## Data rows
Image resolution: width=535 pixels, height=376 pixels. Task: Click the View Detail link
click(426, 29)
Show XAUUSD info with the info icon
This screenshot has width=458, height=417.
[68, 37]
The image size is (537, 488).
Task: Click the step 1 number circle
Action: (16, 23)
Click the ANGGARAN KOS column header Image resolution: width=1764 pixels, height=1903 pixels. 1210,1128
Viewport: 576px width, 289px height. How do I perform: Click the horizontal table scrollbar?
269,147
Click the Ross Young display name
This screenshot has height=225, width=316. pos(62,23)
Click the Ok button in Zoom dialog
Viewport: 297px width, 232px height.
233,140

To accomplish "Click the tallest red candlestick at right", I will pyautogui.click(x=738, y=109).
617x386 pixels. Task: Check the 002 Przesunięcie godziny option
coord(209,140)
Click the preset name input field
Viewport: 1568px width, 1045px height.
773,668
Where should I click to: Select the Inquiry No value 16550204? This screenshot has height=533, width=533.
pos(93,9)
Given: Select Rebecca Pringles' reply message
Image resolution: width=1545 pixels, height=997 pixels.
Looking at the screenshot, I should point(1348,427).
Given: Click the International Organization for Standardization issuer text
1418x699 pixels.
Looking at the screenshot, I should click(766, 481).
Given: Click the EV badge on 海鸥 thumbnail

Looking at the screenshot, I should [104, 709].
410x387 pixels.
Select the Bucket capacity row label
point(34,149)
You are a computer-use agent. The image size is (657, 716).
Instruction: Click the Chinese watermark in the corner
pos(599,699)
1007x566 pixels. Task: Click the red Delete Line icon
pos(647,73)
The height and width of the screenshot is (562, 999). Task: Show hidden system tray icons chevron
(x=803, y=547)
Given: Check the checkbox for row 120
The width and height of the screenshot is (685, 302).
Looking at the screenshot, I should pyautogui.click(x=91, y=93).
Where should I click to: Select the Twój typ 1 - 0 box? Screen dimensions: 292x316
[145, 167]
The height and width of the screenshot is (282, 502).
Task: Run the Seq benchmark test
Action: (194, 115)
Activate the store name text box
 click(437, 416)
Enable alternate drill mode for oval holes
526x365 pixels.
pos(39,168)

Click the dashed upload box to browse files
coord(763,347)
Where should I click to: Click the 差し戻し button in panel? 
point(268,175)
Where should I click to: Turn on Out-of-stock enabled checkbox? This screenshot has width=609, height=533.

## Instructions to follow
Reproduce all of the records above word for word, keeping every line in its original order.

## Output for this task
Image resolution: width=535 pixels, height=376 pixels. Task: Click the View Detail link
click(426, 29)
Show XAUUSD info with the info icon
This screenshot has width=458, height=417.
[68, 37]
The image size is (537, 488).
Task: Click the step 1 number circle
Action: (16, 23)
Click the ANGGARAN KOS column header Image resolution: width=1764 pixels, height=1903 pixels. 1210,1128
Viewport: 576px width, 289px height. How do I perform: Click the horizontal table scrollbar?
269,147
Click the Ross Young display name
This screenshot has height=225, width=316. pos(62,23)
Click the Ok button in Zoom dialog
Viewport: 297px width, 232px height.
233,140

To accomplish "Click the tallest red candlestick at right", I will pyautogui.click(x=738, y=109).
617x386 pixels. Task: Check the 002 Przesunięcie godziny option
coord(209,140)
Click the preset name input field
Viewport: 1568px width, 1045px height.
773,668
Where should I click to: Select the Inquiry No value 16550204? This screenshot has height=533, width=533.
pos(93,9)
Given: Select Rebecca Pringles' reply message
Image resolution: width=1545 pixels, height=997 pixels.
Looking at the screenshot, I should point(1348,427).
Given: Click the International Organization for Standardization issuer text
1418x699 pixels.
Looking at the screenshot, I should click(766, 481).
Given: Click the EV badge on 海鸥 thumbnail

Looking at the screenshot, I should [104, 709].
410x387 pixels.
Select the Bucket capacity row label
point(34,149)
You are a computer-use agent. The image size is (657, 716).
Instruction: Click the Chinese watermark in the corner
pos(599,699)
1007x566 pixels. Task: Click the red Delete Line icon
pos(647,73)
The height and width of the screenshot is (562, 999). Task: Show hidden system tray icons chevron
(x=803, y=547)
Given: Check the checkbox for row 120
The width and height of the screenshot is (685, 302).
Looking at the screenshot, I should pyautogui.click(x=91, y=93).
Where should I click to: Select the Twój typ 1 - 0 box? Screen dimensions: 292x316
[145, 167]
The height and width of the screenshot is (282, 502).
Task: Run the Seq benchmark test
Action: (194, 115)
Activate the store name text box
 click(437, 416)
Enable alternate drill mode for oval holes
526x365 pixels.
pos(39,168)

Click the dashed upload box to browse files
coord(763,347)
Where should I click to: Click the 差し戻し button in panel? 
point(268,175)
Where should I click to: Turn on Out-of-stock enabled checkbox? This screenshot has width=609, height=533.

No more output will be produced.